The supporting investors, funds and accounts managed by Brigade Capital Management, LP, subsidiaries of Man Group plc, and Bayside Capital, LLC, collectively manage in excess of $330 billion in assets. Under the RSA, existing common and preferred stock would be cancelled. Noteholders would receive 100% of the common stock in the reorganized company, subject to equity issuances under a new management incentive plan and new secured notes issued by the reorganized entity.
SBS said the restructuring is expected to extend note maturities by more than four years and lower interest expense, with the company projecting greater flexibility to invest in local programming, talent, broadcast infrastructure, and its LaMúsica digital platform. The company said it expects to continue operating in the ordinary course through the process, including paying employee wages and benefits and honoring critical vendor payments.
The supporting investors have committed to provide debtor-in-possession financing, including backstop commitments, to cover liquidity needs during the Chapter 11 cases.
The RSA follows a forbearance agreement SBS entered with the supporting investors on March 6. The transactions remain subject to bankruptcy court approval, FCC approval, and other customary conditions. SBS operates 16 radio stations in New York, Florida, California, Illinois, and Puerto Rico and runs AIRE Radio Networks.

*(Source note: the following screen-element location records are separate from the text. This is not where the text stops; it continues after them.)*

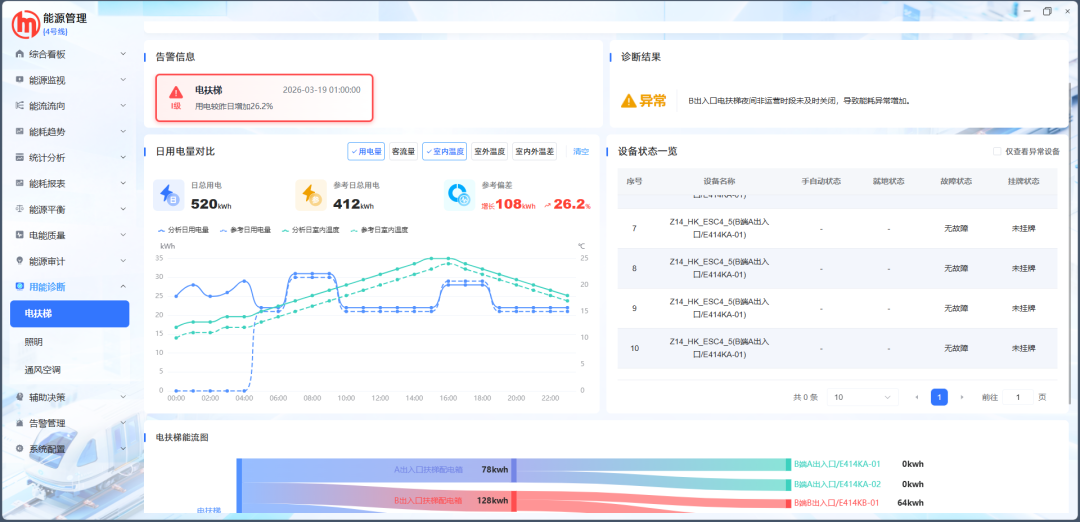Open the 照明 submenu item

(35, 342)
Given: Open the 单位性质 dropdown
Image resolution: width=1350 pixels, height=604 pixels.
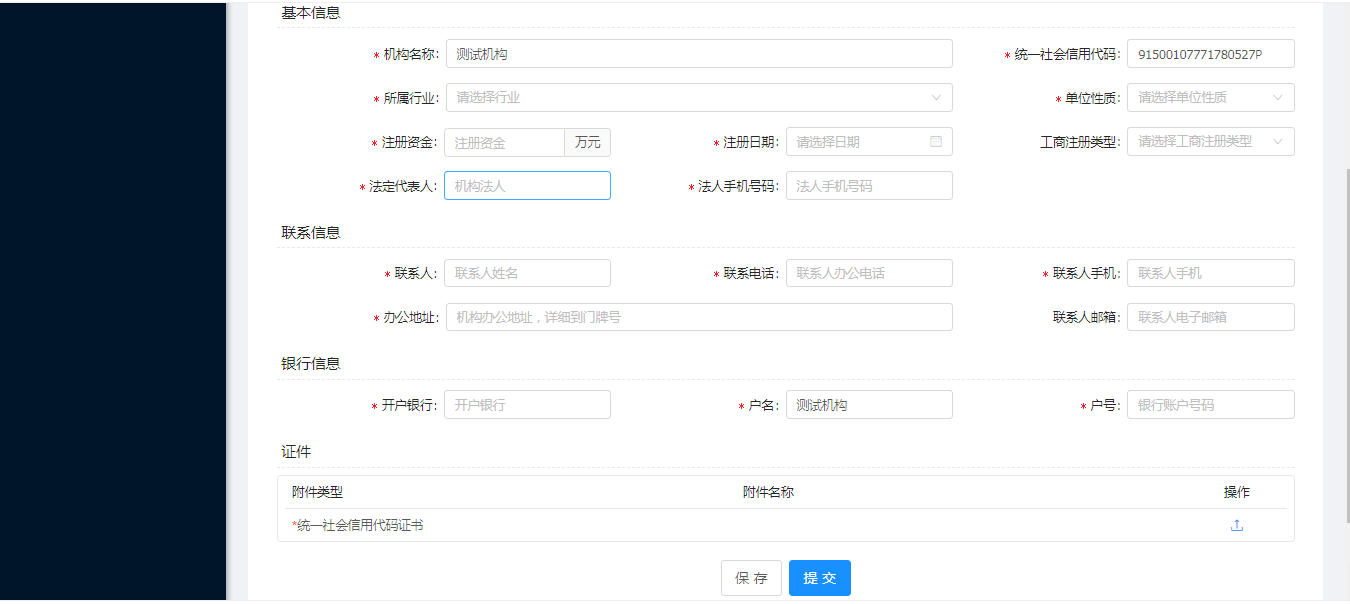Looking at the screenshot, I should [x=1210, y=97].
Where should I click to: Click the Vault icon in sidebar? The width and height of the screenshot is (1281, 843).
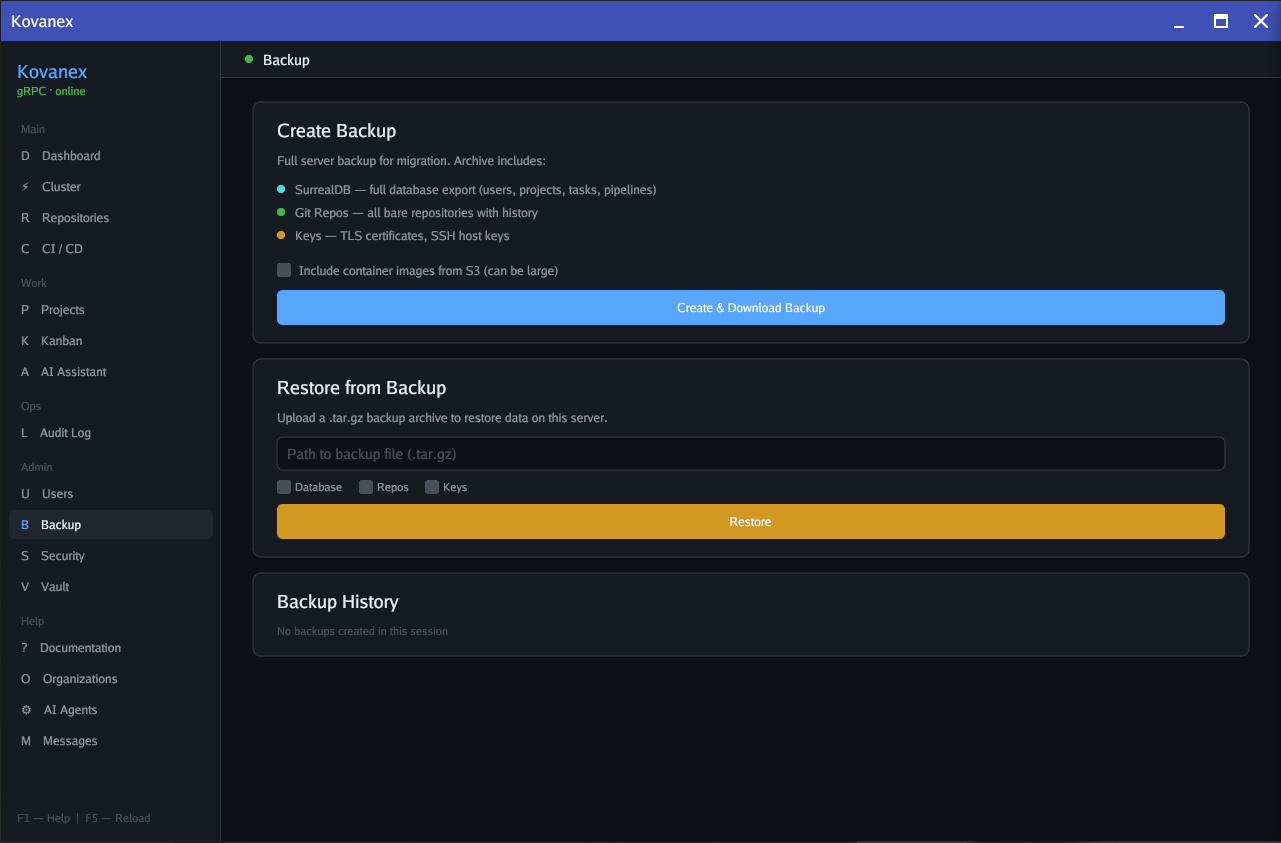click(x=24, y=586)
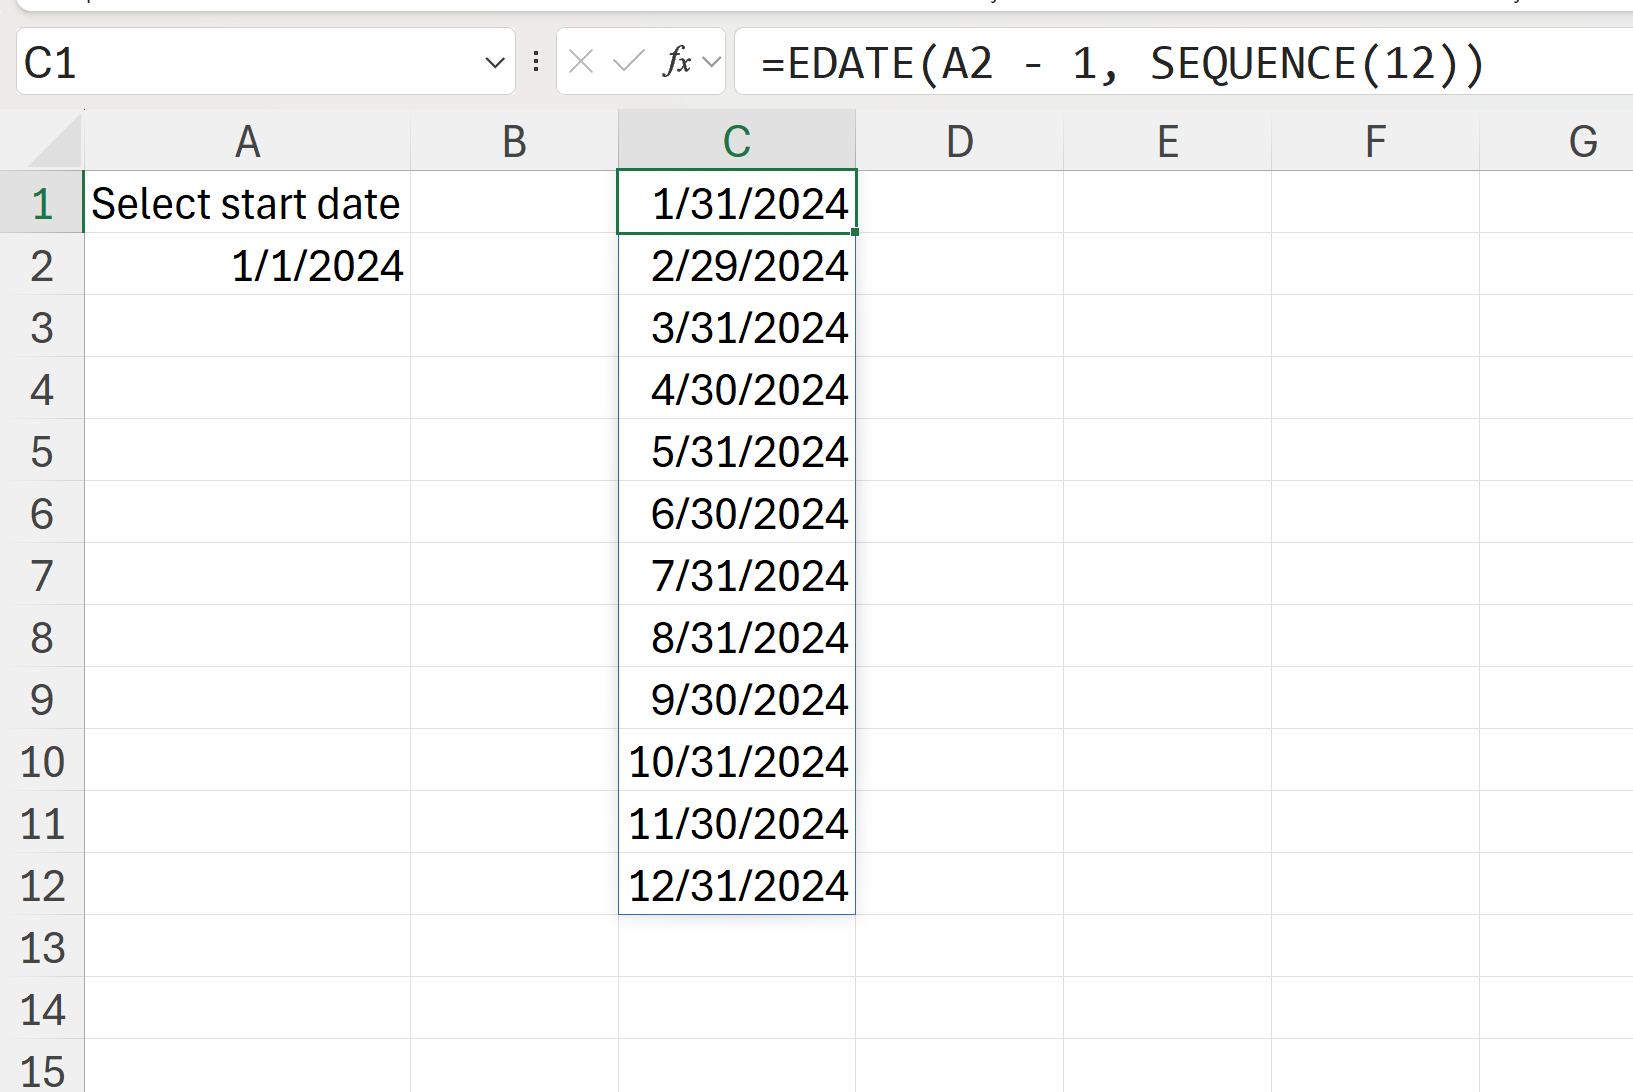Select column C header
The image size is (1633, 1092).
[737, 142]
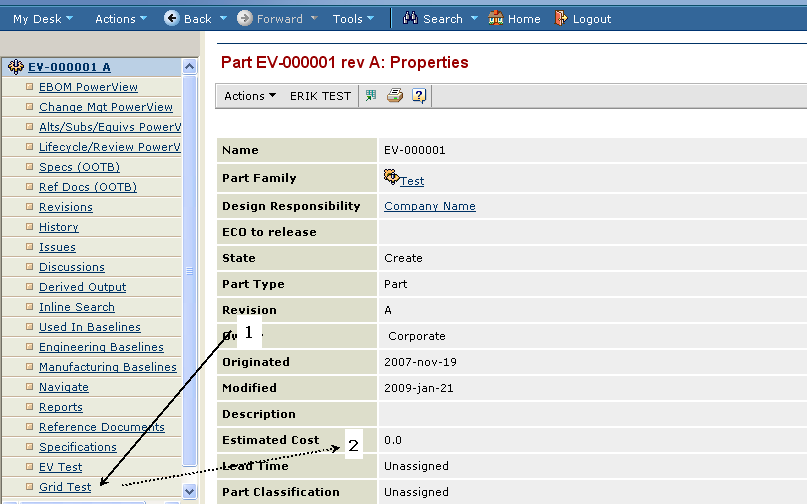The height and width of the screenshot is (504, 807).
Task: Select EBOM PowerView in the sidebar
Action: (x=88, y=87)
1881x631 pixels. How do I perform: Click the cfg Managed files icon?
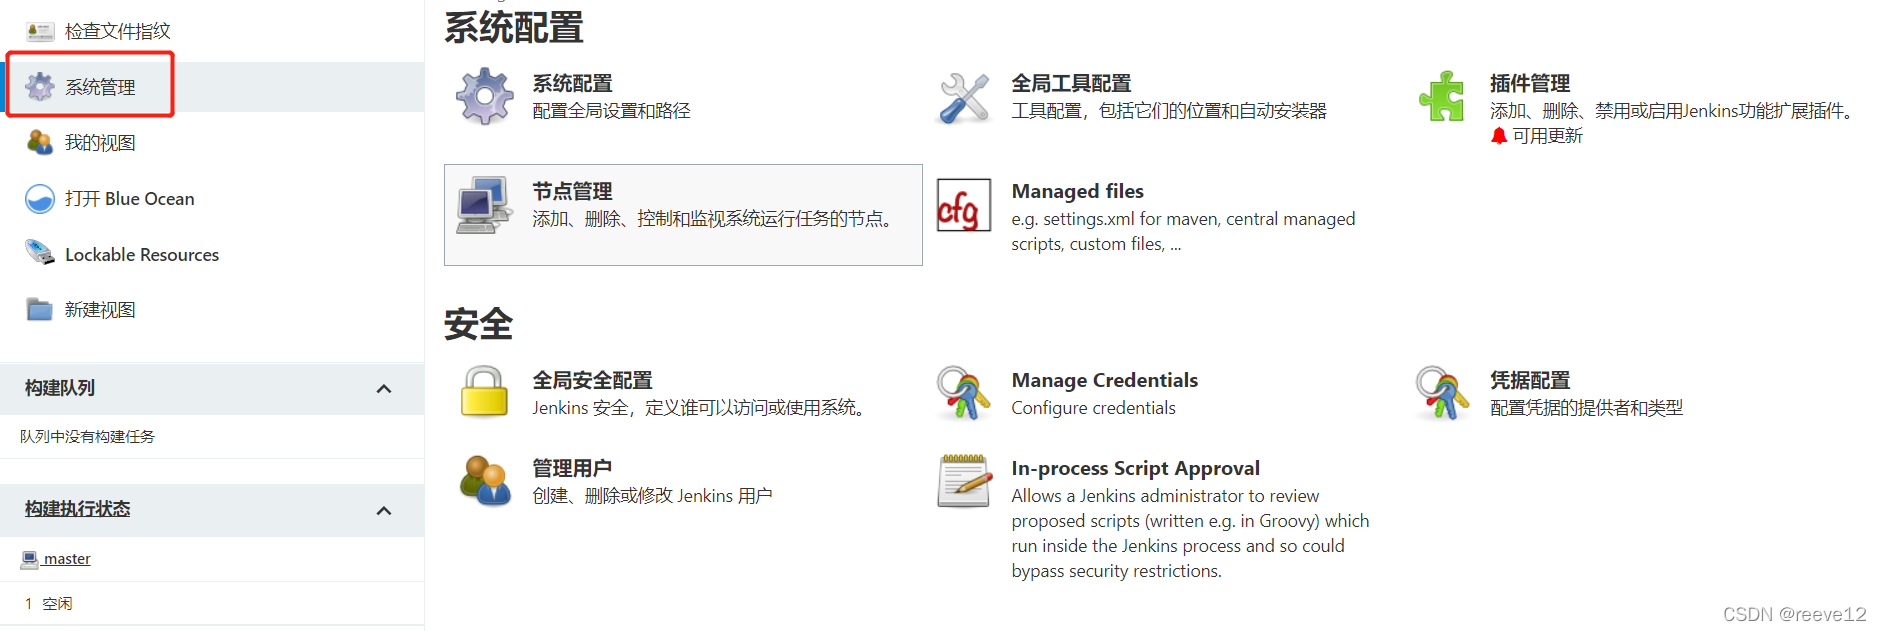coord(964,205)
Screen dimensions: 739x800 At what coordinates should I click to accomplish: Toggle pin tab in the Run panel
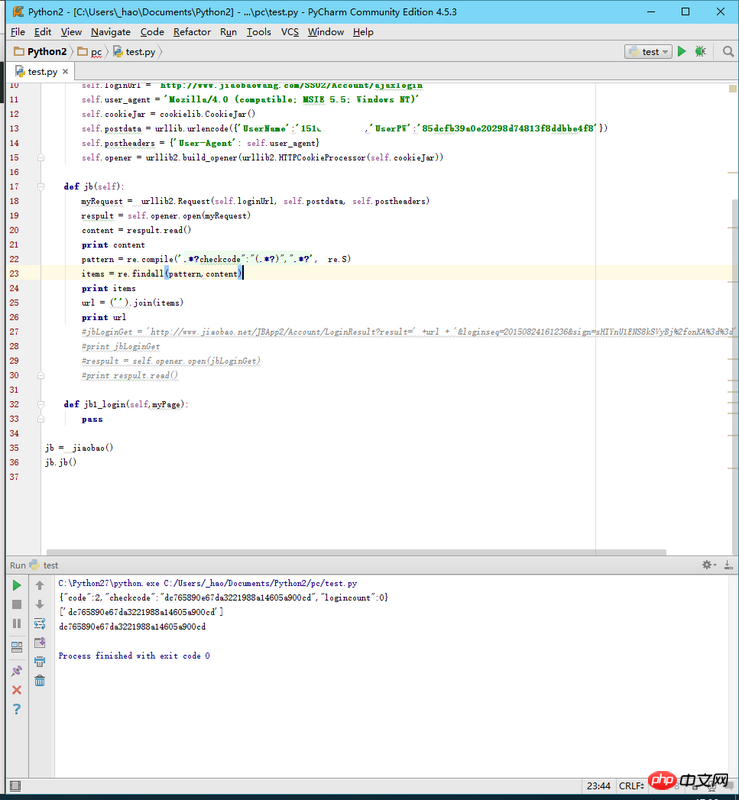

The filing lands against a backdrop of widening financial strain across US radio. Cumulus Media filed for Chapter 11 in the US Bankruptcy Court for the Southern District of Texas on March 5, entering a prepackaged restructuring support agreement backed by roughly 72% of its secured lenders to eliminate approximately $592 million in debt across more than 400 stations and the Westwood One network.